Another issue that is impacting the Chinese economy is youth unemployment. In a now unreleased report published by the Chinese government, the unemployment rate among 16 to 24-year-olds has risen to nearly 22% and is predicted to increase further. China’s youth unemployment rate has doubled in the last four years, a period of economic volatility induced by the “zero-COVID” measures imposed by Beijing that left companies wary of hiring, interrupted education for many students, and made it hard to get the internships that had often led to job offers.
Furthermore, the private sector, which contributes to 80% of the Chinese economy, was hit especially hard during the “zero-COVID” measures pushed by the Chinese government. As a result, many companies, especially in the technology and retail industries, significantly limited or even halted hiring altogether, leading to mass unemployment nationwide. Due to China’s regulatory crackdowns, many industries were slashed by at least 20%.

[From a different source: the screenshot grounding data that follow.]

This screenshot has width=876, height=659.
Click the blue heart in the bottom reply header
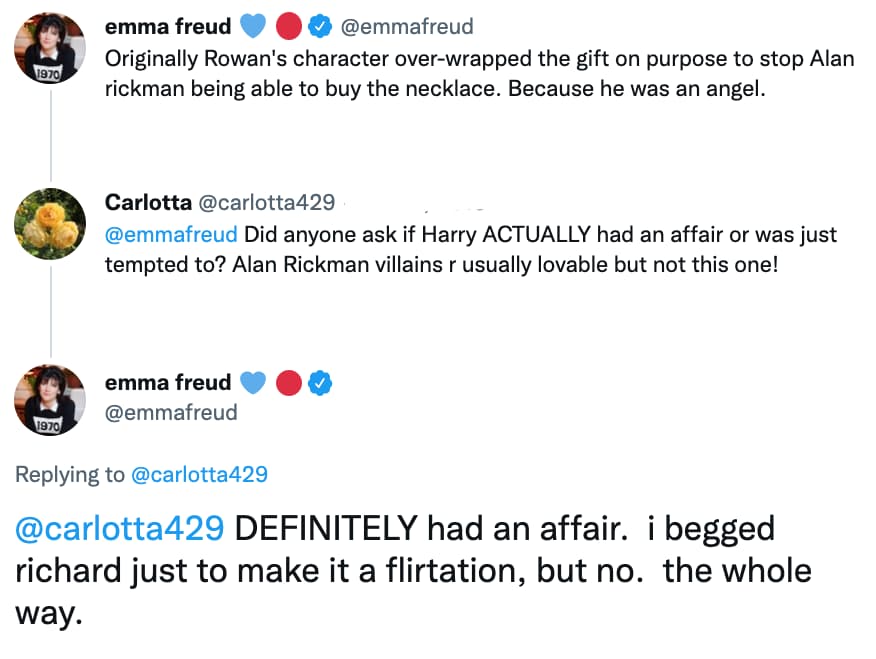click(253, 382)
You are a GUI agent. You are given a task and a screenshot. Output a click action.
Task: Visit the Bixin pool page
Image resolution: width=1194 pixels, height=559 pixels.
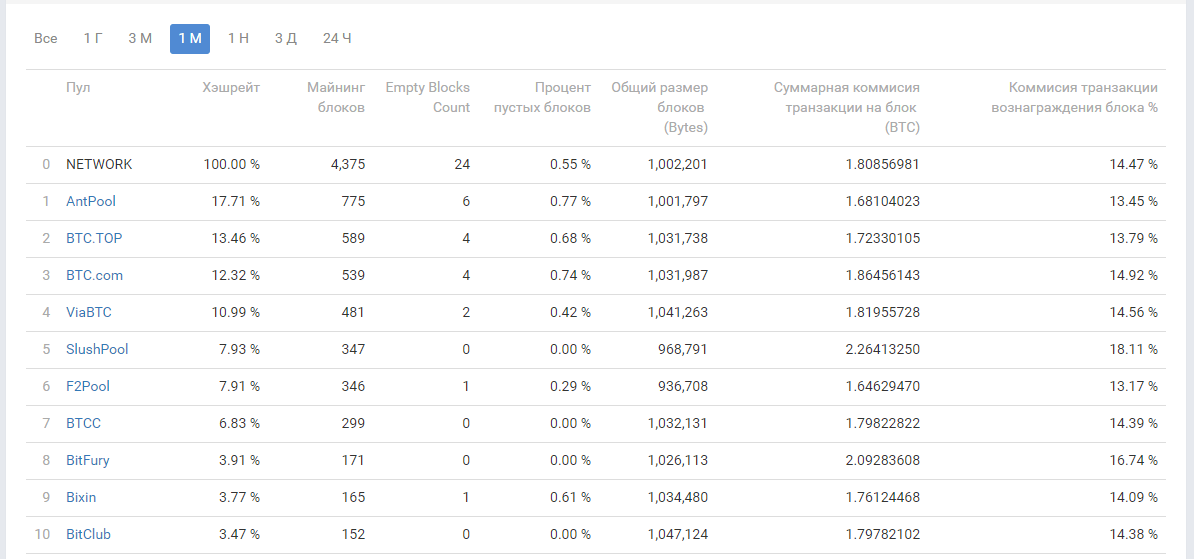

The decline in population and the post-Covid economic strife have impacted the Chinese housing market significantly. While, on average, a country can attribute approximately 15% of its gross domestic product (GDP) to real estate, housing accounts for over 30% of China’s GDP, according to data published by the Council of Foreign Relations.

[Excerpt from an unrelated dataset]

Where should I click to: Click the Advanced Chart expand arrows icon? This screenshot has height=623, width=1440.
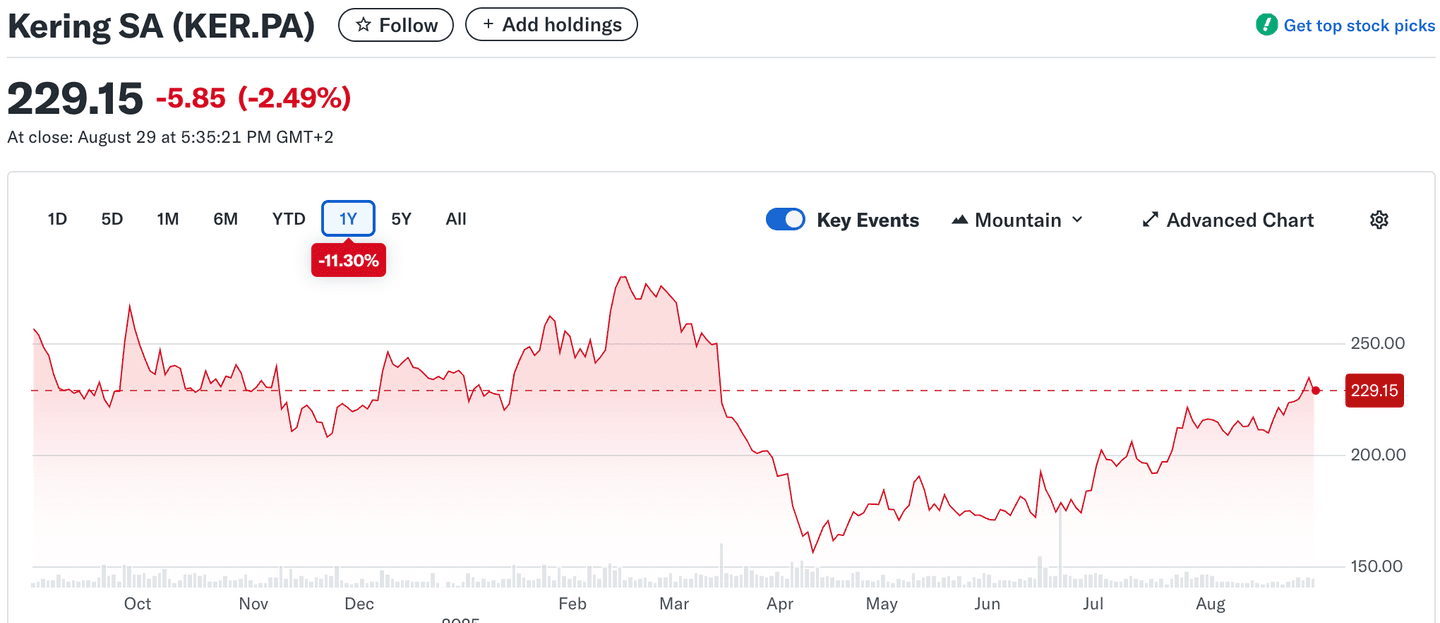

Overinvesting could prove disastrous as a significant homebuilder and a prominent investment company have missed payments to their investors in recent weeks. Economic analysts have begun predicting a deterioration of the Chinese housing market. Eagerly anticipated real estate development sites in Chinese megacities have turned into ghost towns because property buyers are pulling their investments out of fear of economic depression.
Additionally, China’s debt-to-GDP ratio just hit a record high, with Chinese debt as a percentage of GDP rising to over 280%, according to data published by the Chinese government.
“It is imperative that the United States takes advantage of China’s rapidly growing domestic crises. While the world perceived 2023 as the end of America’s hegemonic era, China’s economic failures have given the United States an opportunity to step back up to prominence on the world stage,” said Delia Peiko, a senior at Carlmont High School.
Some experts suggest that China’s situation could benefit the U.S. by allowing it to take charge of foreign policy and international economics. U.S. government officials have acknowledged that China’s weakened domestic economy will ease its threat of launching a Taiwan invasion.
Others, however, fear that China’s situation may reflect the coming of more economic hardship at a global level. Analysts suggest that the U.S. faces its own range of economic difficulties, signifying that this decline is not simply an issue that singularly impacts the U.S. or China but a warning for the rest of the world that a more difficult time is yet to come.